Collected data:
* * * * * * *

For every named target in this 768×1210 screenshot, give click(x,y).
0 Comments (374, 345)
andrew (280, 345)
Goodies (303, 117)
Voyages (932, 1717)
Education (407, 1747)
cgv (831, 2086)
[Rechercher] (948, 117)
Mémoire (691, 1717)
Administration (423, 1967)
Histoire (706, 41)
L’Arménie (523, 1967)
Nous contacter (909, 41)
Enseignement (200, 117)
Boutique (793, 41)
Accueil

* * * * * * *

• _ASSIGNMENT_
Transcribe each line above exactly; skip none.

• _ANSWER BOX_
For every named target in this 768×1210 screenshot, give click(x,y).
0 Comments (374, 345)
andrew (280, 345)
Goodies (303, 117)
Voyages (932, 1717)
Education (407, 1747)
cgv (831, 2086)
[Rechercher] (948, 117)
Mémoire (691, 1717)
Administration (423, 1967)
Histoire (706, 41)
L’Arménie (523, 1967)
Nous contacter (909, 41)
Enseignement (200, 117)
Boutique (793, 41)
Accueil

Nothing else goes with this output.